Speech and signal processing: Similar to computer vision, a NIPS paper should solve
a difficult audio, speech, or other signal processing problem via machine
learning; and be useful for a signal processing practitioner. The quality bar
for NIPS is higher than those of a typical signal processing conference (such
as ICASSP or ICIP): the NIPS papers are 30% longer, the reviews are more
detailed, and the acceptance rate is about half. Therefore, a NIPS signal
processing paper should be more significant than the average ICASSP paper.
Hardware technology: In addition to describing a successful implementation, a NIPS
hardware paper should also convey insight into the underlying principles behind
your implementation that serve as useful lessons learned to non-hardware
researchers, such as computer scientists or neurobiologists.
A significant fraction of NIPS papers, comprising
mainly ones from the Neuroscience, Biological vision, or Cognitive Science
keywords, either describe or study natural systems. Examples include a paper
proposing a new model of human decision making, a paper describing evidence for
a neural code, and so on.
Papers submitted to the keywords listed above should
make significant contributions to the computational, psychological and/or
neural understanding of an important biological and/or behavioral system or
function. Such papers will be evaluated on the basis of some or all of the
following seven criteria:
Neuroscience:
A good neuroscience model should make testable predictions - and they should be
interesting, too. An interesting prediction is something you may not have
thought about otherwise: a prediction that is non-obvious, or does not derive
directly from the limitation assumptions made in the model. A neuroscience
model should give you a new way of looking at the system which inspires new
experiments. NIPS neuroscience papers should either be neuroscientifically or
computationally well-grounded, ideally both. The paper should make a serious
attempt at connecting to state-of-the-art neurobiology, and/or provide a
rigorous mathematical treament or comparison to state-of-the-art engineering
method.
Brain imaging and brain computer interfaces: Papers with this keyword tend to fall between the
natural and artificial systems. A good brain imaging paper may lead to
neurobiological insight, or it may propose an experimental method for obtaining
new kinds of measurements. A good brain computer interface would either be
useful as a computer interface, or also lead to neurobiological insight.

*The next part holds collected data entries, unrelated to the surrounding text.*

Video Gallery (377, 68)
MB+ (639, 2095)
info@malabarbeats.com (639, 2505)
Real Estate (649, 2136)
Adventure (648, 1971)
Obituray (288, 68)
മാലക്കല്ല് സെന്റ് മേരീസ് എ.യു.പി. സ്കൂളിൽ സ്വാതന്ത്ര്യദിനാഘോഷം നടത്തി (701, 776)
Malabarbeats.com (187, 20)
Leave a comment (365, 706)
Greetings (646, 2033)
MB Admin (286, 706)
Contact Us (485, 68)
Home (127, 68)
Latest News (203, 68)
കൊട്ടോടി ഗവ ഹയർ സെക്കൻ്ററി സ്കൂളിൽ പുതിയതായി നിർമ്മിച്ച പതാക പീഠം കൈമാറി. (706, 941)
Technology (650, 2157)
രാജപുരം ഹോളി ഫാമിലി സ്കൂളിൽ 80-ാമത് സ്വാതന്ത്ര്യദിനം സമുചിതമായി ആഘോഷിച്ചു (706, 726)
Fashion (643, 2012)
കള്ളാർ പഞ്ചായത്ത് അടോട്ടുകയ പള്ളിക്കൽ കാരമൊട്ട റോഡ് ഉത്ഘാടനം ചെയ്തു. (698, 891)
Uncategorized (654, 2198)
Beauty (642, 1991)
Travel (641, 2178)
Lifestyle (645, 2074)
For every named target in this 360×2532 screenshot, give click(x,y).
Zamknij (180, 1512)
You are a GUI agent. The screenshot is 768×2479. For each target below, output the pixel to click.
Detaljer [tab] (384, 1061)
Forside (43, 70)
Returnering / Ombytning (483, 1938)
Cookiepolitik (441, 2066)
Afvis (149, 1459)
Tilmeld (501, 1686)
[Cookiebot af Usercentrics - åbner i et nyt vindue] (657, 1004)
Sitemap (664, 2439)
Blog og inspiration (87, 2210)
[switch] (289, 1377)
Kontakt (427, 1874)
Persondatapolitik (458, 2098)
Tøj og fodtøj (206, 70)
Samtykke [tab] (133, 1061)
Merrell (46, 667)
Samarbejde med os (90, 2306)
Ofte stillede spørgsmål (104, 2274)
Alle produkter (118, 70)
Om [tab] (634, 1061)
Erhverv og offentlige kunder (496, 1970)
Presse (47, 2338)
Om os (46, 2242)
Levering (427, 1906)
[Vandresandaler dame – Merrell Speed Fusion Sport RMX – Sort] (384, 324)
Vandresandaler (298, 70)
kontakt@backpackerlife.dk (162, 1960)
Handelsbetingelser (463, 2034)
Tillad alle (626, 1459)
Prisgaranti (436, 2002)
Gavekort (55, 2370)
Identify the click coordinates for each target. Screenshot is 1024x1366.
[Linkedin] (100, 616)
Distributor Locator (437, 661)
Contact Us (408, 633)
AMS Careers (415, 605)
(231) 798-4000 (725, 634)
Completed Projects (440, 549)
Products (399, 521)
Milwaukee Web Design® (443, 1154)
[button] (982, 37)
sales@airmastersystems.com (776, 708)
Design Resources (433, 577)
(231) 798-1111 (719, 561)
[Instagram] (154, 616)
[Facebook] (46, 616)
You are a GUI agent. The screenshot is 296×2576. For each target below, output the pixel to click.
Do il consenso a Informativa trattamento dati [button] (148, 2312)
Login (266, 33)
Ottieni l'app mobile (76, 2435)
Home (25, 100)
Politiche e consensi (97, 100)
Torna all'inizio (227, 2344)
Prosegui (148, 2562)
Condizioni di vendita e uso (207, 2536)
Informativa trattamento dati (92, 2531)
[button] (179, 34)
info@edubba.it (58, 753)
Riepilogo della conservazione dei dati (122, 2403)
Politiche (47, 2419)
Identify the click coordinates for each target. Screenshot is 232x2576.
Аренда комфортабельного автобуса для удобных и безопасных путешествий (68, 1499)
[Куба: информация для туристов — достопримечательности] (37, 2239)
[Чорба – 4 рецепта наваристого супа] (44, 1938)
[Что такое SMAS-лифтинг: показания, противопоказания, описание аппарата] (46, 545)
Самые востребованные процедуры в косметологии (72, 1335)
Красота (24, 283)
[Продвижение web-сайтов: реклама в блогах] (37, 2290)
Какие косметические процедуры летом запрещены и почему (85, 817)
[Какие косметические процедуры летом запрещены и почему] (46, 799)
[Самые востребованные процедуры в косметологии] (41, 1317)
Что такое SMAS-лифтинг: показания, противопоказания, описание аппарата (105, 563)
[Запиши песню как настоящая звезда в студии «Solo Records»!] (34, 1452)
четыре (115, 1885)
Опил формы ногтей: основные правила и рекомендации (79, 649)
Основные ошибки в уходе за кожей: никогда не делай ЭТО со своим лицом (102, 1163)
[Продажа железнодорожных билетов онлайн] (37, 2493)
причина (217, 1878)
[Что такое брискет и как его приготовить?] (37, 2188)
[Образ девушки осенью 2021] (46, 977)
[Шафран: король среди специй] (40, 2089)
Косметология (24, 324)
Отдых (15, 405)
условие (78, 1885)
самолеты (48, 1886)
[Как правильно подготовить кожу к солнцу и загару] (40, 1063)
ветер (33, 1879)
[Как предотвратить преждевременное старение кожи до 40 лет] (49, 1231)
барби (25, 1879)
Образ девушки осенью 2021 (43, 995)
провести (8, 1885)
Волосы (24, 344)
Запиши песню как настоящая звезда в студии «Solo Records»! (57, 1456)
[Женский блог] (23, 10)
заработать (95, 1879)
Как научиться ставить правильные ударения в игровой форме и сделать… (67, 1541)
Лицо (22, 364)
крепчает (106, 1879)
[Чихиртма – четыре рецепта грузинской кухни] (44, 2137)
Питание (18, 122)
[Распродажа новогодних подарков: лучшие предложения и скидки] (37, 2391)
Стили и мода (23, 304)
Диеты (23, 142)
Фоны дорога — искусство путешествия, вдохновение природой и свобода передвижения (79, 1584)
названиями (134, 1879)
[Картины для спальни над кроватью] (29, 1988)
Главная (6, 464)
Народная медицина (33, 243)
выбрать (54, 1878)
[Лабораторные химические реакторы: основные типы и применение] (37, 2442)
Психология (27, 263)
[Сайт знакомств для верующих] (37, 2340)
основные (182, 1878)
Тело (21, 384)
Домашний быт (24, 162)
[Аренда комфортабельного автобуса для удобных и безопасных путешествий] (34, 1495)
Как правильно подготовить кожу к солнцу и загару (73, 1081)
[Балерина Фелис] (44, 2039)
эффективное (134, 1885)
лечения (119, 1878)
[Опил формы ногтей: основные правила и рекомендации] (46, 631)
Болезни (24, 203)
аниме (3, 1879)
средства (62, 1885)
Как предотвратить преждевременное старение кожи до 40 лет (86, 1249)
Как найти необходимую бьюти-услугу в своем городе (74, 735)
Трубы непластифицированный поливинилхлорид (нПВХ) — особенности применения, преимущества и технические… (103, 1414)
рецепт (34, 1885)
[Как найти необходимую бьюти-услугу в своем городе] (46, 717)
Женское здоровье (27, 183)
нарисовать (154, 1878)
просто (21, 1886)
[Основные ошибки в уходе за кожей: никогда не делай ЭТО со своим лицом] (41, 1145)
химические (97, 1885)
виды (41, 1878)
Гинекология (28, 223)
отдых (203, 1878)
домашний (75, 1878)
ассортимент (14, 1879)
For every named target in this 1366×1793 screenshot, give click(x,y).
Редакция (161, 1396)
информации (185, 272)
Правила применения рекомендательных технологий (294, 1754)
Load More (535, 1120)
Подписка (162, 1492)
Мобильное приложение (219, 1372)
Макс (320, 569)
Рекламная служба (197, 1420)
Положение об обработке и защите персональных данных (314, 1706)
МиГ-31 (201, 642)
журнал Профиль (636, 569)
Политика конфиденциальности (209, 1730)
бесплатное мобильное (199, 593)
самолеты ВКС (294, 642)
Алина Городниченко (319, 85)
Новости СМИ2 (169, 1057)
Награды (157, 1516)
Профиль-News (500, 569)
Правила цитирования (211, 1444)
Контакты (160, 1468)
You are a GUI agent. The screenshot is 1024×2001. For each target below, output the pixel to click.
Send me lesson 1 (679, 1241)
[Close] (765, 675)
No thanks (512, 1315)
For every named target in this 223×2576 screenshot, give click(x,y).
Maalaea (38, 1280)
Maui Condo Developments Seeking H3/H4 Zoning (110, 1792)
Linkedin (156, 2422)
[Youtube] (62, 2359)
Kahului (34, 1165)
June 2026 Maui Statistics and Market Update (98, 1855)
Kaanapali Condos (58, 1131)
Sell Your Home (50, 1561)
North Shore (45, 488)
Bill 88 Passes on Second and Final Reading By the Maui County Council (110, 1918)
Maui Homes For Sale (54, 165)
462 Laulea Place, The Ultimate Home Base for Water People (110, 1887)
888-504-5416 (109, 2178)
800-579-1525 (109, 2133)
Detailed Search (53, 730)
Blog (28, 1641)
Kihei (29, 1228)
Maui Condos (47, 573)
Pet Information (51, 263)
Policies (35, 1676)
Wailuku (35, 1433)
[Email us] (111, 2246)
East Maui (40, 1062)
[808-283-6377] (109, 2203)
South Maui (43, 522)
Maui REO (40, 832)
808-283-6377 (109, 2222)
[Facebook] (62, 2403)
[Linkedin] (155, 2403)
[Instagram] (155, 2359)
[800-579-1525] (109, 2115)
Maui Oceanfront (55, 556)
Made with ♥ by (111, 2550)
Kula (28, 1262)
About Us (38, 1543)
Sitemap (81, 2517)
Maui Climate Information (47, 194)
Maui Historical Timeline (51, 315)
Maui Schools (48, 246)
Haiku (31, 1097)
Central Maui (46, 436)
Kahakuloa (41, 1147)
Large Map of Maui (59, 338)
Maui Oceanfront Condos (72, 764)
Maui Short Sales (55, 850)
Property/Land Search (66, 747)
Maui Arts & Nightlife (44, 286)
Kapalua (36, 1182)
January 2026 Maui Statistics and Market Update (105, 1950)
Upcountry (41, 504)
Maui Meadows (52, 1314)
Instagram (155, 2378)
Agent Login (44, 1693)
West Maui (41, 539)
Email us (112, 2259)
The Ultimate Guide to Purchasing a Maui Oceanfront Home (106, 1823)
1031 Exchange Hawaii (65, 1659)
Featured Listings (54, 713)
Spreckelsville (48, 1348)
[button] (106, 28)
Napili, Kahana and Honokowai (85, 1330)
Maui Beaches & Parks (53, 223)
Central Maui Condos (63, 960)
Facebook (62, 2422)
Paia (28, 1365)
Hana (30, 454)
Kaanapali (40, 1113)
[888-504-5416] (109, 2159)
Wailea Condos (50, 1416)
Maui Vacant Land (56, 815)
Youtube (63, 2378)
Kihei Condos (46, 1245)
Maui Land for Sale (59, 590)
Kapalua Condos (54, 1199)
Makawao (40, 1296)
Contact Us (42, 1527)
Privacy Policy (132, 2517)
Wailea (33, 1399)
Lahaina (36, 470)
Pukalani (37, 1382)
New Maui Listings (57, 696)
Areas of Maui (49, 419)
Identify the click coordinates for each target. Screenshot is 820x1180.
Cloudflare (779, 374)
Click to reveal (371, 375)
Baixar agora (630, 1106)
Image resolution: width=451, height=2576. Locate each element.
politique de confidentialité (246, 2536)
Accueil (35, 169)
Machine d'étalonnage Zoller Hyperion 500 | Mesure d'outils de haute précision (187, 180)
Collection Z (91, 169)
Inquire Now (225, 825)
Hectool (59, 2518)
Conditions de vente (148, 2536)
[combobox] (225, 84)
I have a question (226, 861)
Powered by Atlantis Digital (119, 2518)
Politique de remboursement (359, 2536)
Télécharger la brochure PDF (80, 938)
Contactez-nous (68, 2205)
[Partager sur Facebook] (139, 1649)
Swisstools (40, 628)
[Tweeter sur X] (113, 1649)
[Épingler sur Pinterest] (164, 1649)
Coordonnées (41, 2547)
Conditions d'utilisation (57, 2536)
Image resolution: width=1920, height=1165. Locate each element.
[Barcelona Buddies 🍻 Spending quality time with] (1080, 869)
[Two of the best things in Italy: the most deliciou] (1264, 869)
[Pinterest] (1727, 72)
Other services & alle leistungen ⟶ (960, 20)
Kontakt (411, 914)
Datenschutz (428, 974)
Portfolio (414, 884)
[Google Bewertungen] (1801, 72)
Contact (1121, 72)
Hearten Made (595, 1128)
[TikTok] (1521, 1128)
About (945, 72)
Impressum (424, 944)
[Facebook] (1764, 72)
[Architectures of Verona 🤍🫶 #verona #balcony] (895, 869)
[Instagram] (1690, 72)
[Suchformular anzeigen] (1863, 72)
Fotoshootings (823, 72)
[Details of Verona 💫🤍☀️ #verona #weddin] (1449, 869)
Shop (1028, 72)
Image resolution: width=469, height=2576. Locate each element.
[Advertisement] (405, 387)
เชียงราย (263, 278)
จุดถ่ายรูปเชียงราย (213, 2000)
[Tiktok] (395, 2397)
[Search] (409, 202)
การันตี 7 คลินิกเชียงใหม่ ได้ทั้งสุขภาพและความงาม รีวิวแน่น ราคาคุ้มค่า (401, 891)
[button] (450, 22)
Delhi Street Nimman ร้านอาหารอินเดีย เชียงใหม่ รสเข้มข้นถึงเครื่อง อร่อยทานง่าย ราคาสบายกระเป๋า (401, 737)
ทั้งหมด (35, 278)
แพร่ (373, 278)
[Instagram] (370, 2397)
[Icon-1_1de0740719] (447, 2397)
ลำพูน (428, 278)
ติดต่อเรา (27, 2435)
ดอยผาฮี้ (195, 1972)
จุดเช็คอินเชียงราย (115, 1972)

[1] These criteria were selected with the goals of encouraging good research, and of maximizing NIPS’ long term impact. Note that this is not as simple as accepting papers with high expected impact. For example, a paper that makes ambitious but poorly substantiated claims may have high expected impact---largely on the off-chance that the claims turn out to be correct---but is still likely to be rejected. Some of these evaluation criteria exactly address this issue of providing evidence for the utility of one’s work.